— begin Raw records —

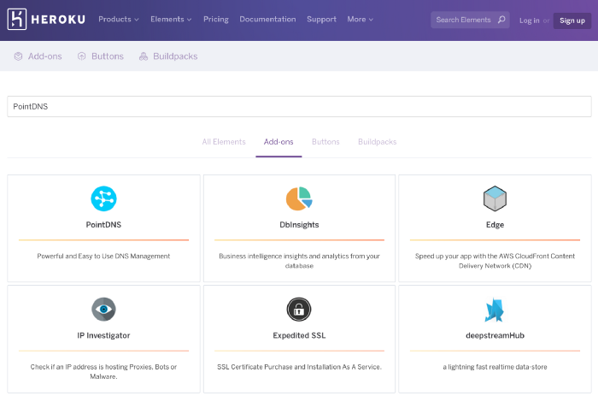
Task: Open the More dropdown menu
Action: (x=360, y=19)
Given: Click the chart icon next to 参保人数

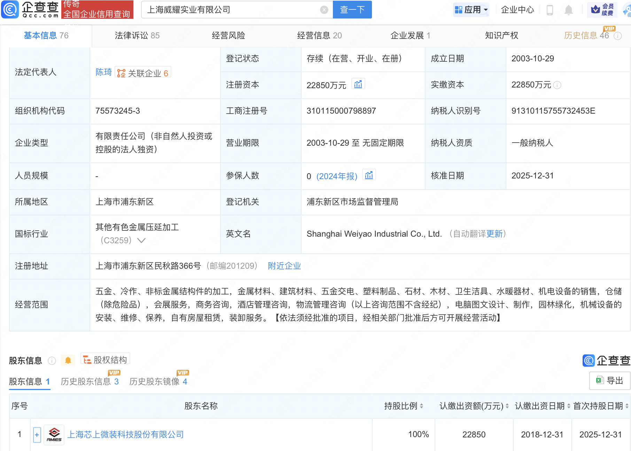Looking at the screenshot, I should click(369, 175).
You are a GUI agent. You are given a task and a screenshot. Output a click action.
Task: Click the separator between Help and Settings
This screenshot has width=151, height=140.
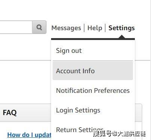tap(105, 28)
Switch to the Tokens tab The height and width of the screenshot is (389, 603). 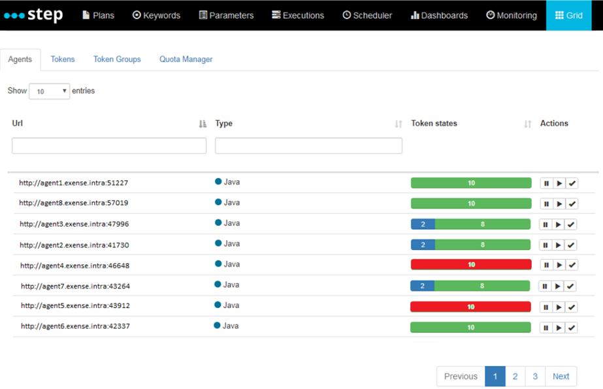62,59
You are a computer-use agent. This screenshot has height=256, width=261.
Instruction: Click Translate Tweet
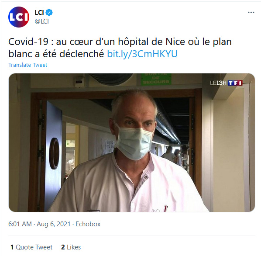pos(28,65)
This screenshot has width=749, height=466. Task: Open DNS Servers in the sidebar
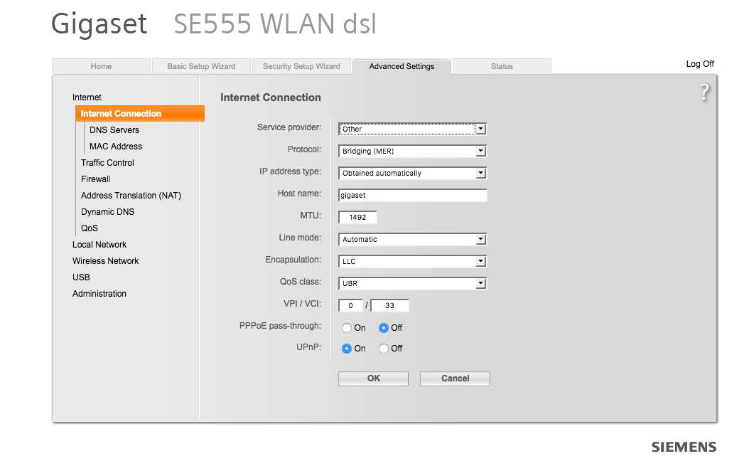[x=114, y=130]
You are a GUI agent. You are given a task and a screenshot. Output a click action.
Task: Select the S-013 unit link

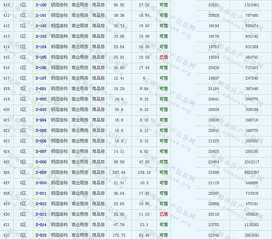41,214
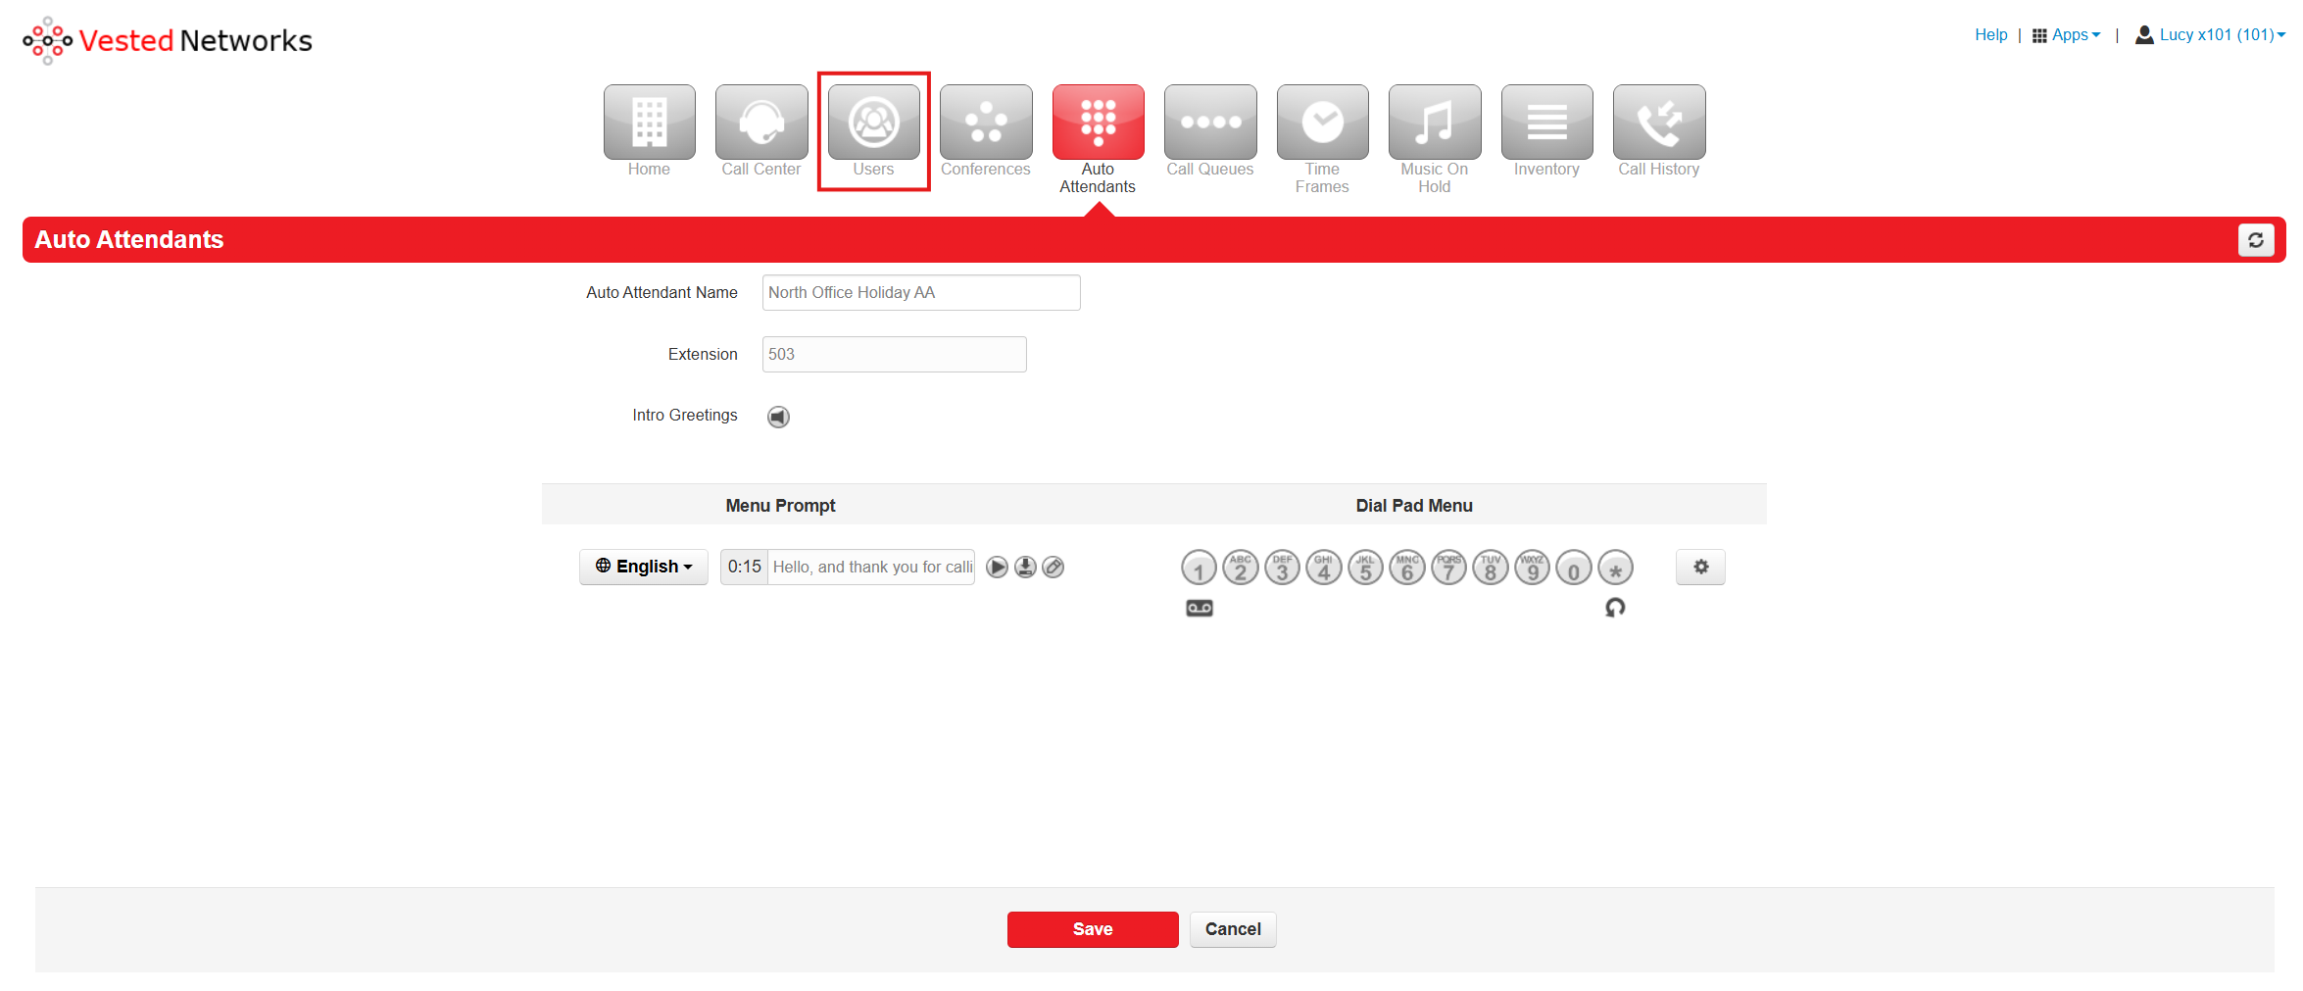Open the Time Frames section
The image size is (2303, 991).
coord(1322,132)
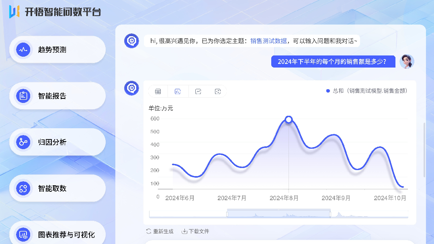Viewport: 434px width, 244px height.
Task: Click the left handle of chart zoom slider
Action: click(x=227, y=214)
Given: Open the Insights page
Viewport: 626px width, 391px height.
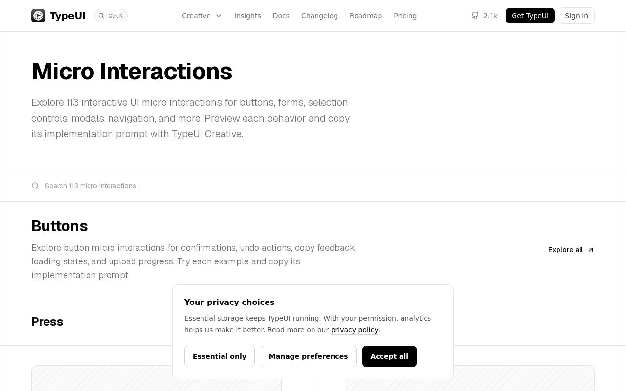Looking at the screenshot, I should (x=247, y=16).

— end Raw records —

### Instructions to follow
Rewrite the records, beginning at the line that contains "You are a computer-use" and stopping after the line that contains "Action: click(x=227, y=214)", with "sidebar" replaced by "side panel" and everything else unchanged. Leave the pictures out of your answer.

### Completed exercise
You are a computer-use agent. This screenshot has height=256, width=261.
Instruction: Click Translate Tweet
pos(28,65)
This screenshot has width=749, height=466. Task: Open DNS Servers in the side panel
[x=114, y=130]
You are a GUI agent. You are given a task and a screenshot. Output a click action.
Task: Select the S-013 unit link

41,214
Open the Time Frames section
The image size is (2303, 991).
coord(1322,132)
Viewport: 434px width, 244px height.
Task: Click the left handle of chart zoom slider
Action: click(x=227, y=214)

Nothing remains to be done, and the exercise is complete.